### RECORDS SUPPLIED
::::

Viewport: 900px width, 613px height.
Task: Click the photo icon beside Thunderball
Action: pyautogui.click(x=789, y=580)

::::

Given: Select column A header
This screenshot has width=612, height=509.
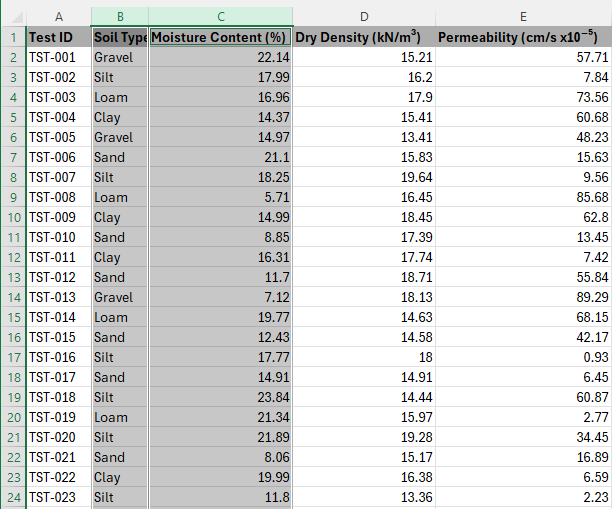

::::

### PROBLEM TO WORK ON
Transcribe each line of the data above, unaltered, from the one where "Given: Select column A header" appears to the one where "This screenshot has width=612, height=509." appears, inclusive of both.

### PROBLEM SOLUTION
Given: Select column A header
This screenshot has width=612, height=509.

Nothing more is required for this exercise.